TEXT EXCERPT>
[START]

Crickets is the eighth studio album by American country music artist Joe Nichols, released on October 8, 2013 by Red Bow Records. It includes a cover of Merle Haggard's "Footlights". The album sold 12,330 albums its first week.

Mickey Jack Cones produced the entire album, co-producing with Tony Brown on "Yeah" and "Billy Graham's Bible", and Derek George on all other tracks.

Critical reception

Crickets garnered generally positive reception from the ratings and reviews of music critics. Stephen Thomas Erlewine of AllMusic rated the album three stars out of five, remarking how "All of Crickets is peppered with these kind of off-hand references to the modern world, but Nichols' true tell is the bright, affable sound of the record, how it finds a cozy middle ground between his burnished signature and the hyper-stylized, over-sized country of new millennial sports bars." In addition, Erlewine says "his true strengths are rooted in the past, not the present." At Country Weekly, Jon Freeman graded the album a B, indicating how "At times, the overstuffed (at 16 tracks) album struggles to keep the memorable hooks coming, opting instead for generic tales of women on creek banks." Also, Freeman writes that "the beloved neotraditionalist may surprise some listeners by trying on some contemporary clothes." Markos Papadatos of Digital Journal graded the album an A+, highlighting how the listener "can really hear Nichols' heart on this album and his love for the country genre" because Nichols' "leaves his fans yearning for more." Furthermore, Papadatos states Nichols' is "stronger than ever" on a release that "contains 16 songs", which "is a real treat and its production is brilliant." At Roughstock, Ashley Cooke rated the album four stars out of five, calling Nichols' a "completely underrated" musician, and this is evidenced by the "jammed packed album with many different songs and while some of the songs do fall within the cliché of country music out there, the delivery is different", which this is done with a "sound [that] is authentic and his vocals are smooth."

[END]

MATERIAL PROVIDED>
[START]

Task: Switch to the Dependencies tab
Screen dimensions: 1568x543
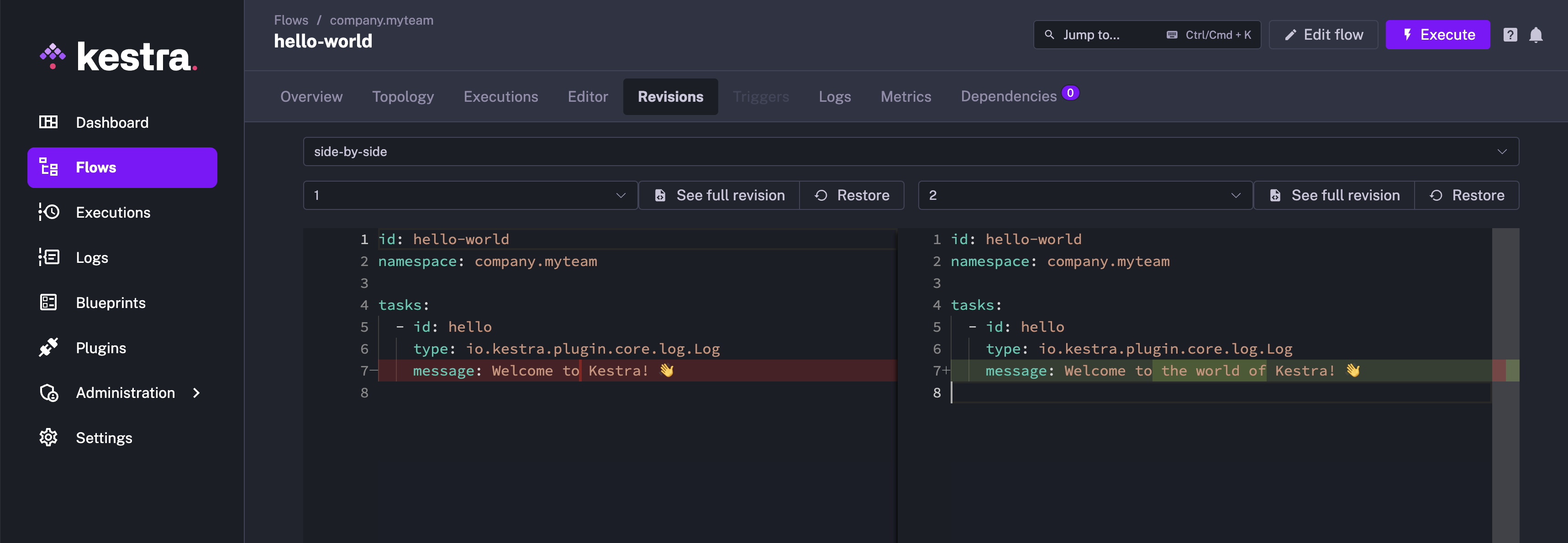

[END]

DIRECTIVES>
**a.** According to the text about the album Crickets, how many copies did it sell in its first week?
**b.** Which publications or outlets does the text about the album Crickets cite for reviews?
**c.** How would you render this sentence from the text about the album Crickets in Spanish: "Mickey Jack Cones produced the entire album, co-producing with Tony Brown on "Yeah" and "Billy Graham's Bible", and Derek George on all other tracks."

WORKED ANSWERS>
**a.** 12,330

**b.** AllMusic, Country Weekly, Digital Journal, Roughstock

**c.** Mickey Jack Cones produjo todo el álbum, coproduciendo con Tony Brown en "Yeah" y "Billy Graham's Bible", y con Derek George en todas las demás pistas.